図1. HcTnIおよびhcTnI(129-210)のドメイン構造と機能単位. RCMの変異部位を矢印にて示す.

図2. RCM関連Tn変異体によるスキンドファイバーにおけるpCa-張力曲線.

図3. 野生型およびK178E TnI(129-210)ペプチドの(15)N-1H HSQCスペクトル

　本論文は、横紋筋の収縮制御タンパク質であるトロポニンを対象として、1) 拘束型心筋症原因トロポニンIの機能と構造の解析、ならびに、2) アカザラガイ閉殻筋トロポニンCにおける金属イオン配位構造および立体構造解析を行ったものであり、4章からなる。

　第一章では、横紋筋の収縮制御に関する歴史的背景や分子メカニズムについて述べるとともに、本論文の主な解析手法である多核多次元NMRの歴史や現状について述べている。

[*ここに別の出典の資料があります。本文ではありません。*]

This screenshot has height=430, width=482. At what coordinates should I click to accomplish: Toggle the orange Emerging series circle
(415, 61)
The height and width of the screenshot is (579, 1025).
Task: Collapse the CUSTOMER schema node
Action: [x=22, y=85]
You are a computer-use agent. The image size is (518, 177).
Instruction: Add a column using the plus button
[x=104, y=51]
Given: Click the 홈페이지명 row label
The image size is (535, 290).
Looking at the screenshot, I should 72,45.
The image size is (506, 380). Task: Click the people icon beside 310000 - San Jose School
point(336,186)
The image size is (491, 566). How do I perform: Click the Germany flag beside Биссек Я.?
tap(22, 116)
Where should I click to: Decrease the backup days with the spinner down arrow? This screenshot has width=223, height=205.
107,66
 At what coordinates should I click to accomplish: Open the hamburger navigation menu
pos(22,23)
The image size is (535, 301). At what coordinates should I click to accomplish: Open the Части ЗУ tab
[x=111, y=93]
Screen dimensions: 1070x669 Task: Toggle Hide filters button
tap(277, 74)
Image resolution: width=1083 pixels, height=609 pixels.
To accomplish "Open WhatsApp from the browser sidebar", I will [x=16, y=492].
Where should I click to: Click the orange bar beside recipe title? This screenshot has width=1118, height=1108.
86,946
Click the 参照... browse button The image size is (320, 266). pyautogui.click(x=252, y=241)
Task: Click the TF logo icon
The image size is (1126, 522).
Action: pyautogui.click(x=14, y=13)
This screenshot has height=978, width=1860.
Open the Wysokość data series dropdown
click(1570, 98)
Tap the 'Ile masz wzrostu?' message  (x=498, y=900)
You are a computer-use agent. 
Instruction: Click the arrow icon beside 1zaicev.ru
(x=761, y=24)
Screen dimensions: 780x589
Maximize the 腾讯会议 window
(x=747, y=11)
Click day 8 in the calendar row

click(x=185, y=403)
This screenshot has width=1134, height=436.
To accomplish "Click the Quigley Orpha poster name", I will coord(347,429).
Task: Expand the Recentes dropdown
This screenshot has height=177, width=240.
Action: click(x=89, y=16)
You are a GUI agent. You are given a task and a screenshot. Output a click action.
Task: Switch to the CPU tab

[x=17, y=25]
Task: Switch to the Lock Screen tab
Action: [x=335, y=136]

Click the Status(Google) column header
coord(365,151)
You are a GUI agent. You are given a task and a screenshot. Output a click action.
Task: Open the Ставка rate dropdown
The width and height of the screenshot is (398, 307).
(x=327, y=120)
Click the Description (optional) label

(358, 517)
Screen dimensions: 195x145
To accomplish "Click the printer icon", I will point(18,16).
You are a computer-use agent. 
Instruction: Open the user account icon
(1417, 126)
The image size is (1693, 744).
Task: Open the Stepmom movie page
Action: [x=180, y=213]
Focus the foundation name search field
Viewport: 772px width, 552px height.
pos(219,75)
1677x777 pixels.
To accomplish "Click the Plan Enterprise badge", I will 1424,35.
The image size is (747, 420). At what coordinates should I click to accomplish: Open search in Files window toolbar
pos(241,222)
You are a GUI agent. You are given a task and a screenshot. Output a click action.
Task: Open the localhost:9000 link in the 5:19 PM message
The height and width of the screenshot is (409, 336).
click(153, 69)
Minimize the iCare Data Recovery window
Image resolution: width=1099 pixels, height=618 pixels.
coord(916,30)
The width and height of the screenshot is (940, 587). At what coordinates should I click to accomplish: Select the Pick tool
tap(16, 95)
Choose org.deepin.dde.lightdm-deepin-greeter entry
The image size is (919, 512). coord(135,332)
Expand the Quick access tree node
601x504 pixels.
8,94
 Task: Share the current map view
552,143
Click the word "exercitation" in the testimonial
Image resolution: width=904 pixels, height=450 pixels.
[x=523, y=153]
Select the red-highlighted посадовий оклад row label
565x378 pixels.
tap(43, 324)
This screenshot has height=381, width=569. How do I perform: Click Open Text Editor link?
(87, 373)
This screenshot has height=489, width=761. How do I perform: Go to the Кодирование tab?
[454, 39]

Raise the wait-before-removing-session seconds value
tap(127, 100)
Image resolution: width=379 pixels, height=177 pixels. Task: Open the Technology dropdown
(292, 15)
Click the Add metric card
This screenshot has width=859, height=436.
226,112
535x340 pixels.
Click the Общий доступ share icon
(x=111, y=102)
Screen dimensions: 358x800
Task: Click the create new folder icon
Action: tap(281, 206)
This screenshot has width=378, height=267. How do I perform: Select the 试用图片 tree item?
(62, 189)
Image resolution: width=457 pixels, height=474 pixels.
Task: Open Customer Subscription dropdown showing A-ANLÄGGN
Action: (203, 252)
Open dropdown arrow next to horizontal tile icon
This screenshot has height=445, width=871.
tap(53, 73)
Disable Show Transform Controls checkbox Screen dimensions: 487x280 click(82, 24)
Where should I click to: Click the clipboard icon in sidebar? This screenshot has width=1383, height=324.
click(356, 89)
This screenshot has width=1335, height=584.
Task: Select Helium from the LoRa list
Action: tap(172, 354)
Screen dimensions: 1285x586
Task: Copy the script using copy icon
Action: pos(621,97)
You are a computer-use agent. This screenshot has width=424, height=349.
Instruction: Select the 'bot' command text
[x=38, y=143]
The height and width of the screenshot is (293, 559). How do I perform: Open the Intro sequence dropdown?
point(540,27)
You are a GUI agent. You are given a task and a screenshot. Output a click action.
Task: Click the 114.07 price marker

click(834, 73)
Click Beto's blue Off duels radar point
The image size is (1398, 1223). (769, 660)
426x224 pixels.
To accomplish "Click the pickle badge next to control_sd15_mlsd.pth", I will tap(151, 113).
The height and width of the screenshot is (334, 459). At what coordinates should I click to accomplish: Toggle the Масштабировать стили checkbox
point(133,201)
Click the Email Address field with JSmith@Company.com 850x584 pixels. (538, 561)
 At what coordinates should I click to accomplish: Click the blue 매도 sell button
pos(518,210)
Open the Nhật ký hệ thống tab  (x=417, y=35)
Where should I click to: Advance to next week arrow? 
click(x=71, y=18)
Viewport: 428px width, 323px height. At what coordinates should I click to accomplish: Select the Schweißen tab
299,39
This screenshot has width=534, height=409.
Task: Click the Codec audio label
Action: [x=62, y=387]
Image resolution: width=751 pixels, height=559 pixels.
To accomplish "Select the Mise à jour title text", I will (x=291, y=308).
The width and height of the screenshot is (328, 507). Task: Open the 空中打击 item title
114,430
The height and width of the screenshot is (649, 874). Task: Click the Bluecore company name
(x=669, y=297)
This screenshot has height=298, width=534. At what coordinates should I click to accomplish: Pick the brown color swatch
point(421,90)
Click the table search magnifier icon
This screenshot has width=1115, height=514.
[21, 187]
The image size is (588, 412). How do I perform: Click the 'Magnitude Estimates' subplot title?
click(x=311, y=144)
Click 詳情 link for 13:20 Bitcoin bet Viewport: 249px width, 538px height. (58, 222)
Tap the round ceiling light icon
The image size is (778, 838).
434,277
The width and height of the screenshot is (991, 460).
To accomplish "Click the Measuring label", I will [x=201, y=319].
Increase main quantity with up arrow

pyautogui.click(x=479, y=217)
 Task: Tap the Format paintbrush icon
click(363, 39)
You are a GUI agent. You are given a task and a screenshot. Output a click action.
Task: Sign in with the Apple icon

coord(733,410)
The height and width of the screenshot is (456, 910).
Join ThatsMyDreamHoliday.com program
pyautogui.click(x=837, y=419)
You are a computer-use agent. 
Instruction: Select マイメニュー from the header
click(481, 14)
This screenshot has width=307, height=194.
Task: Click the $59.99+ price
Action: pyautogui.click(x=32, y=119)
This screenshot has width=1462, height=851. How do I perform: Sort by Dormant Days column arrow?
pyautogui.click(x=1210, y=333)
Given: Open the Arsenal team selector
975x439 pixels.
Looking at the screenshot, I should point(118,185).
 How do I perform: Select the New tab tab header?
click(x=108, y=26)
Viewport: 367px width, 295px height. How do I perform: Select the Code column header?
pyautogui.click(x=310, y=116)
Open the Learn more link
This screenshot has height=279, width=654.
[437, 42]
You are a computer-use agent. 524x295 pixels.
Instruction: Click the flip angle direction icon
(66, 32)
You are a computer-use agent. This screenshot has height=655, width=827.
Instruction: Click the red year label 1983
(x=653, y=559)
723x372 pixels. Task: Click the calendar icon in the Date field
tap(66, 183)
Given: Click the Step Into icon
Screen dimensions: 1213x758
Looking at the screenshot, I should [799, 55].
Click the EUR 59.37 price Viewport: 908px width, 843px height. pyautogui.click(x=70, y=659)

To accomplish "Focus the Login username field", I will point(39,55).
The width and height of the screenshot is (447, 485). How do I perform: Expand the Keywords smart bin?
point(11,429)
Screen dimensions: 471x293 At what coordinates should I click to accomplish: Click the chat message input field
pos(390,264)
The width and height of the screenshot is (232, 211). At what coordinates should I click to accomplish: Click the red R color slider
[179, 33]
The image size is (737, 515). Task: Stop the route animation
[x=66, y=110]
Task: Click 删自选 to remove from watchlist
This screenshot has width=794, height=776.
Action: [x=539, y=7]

　第二章では、心筋症関連トロポニンの解析において、拘束型心筋症(Restrictive cardiomyopathy, RCM)という拡張不全を引き起こす心筋症がトロポニンIの6つの変異(L144Q, R145W, A171T, K178E, G190D, R192H)によって引き起こされている事実を基に、分子レベルでの機能と構造の変化について詳細を議論している。機能解析では、大腸菌による大量生産系によって調製した組換えトロポニンIを用い、再構成スキンドファイバーのCa(2+)感受性、再構成アクトミオシンATPアーゼ活性のCa(2+)感受性に対する変異の影響を調べた。両解析系でともに、各種変異体は程度の差があるもののCa(2+)感受性の増強作用が観察されることを示した。また、6つの変異体はスキンドファイバーの系ではK178E>R192H〓R145W>L144Q〓A171T>D190Gの順にCa(2+)感受性増強作用を示し、ATPアーゼ活性の系ではK178E>R192H〓R145W〓L144Q>A171T〓D190Gの順にCa(2+)感受性の増強作用を示し、両手法間で同じ傾向の変動を観察した。また、これらの変化量は、肥大型心筋症(Hypertrophic Cardiomyopathy, HCM)で観察されていたものよりも極めて大きなものであることを示し、RCMの予後の悪さとこれらのCa(2+)感受性増強作用の大きさとが関係することを指摘した。また、最も大きなCa(2+)感受性増強作用を示したK178E変異体の性質をより詳細に調べるために、これら6種の変異部位を全て含むC端領域ペプチド(TnI(129-210))を調製し、トロポニンI全長では不溶性のために困難であった構造解析を実現できるように工夫している。このペプチドを用い、ミオシンBのATPアーゼ活性に対する抑制能とトロポニンC添加による中和作用に対する変異の影響を調べ、K178E変異は、トロポニンIのアクチン−トロポミオシンへの親和性を減弱させ、その結果、抑制作用が弱くなり、TnCによる中和作用が得られ易いことにつながっていることを明らかにした。これらの影響が全体として、スキンドファイバー、ATPアーゼ活性を指標とした解析において、Ca(2+)感受性の増大として現れたものと結論づけている。また、TnI(129-210)を用い、CDおよびNMRにより、K178E変異の構造に対する影響を調べており、CD解析から野生型、K178Eの間で、2次構造はほとんど変わらないことを示した。安定同位体標識TnI(129-210)を用いたNMR解析から、K178E変異は、K178近傍の数アミノ酸残基の間のみで局所的な構造変化を引き起こすことを明らかにした。これらの解析から、K178E変異は局所的な小さい構造変化を引き起こし、アミノ酸置換による分子表面の性質変化と相まって、大きなCa(2+)感受性の増強作用を与えていると結論づけた。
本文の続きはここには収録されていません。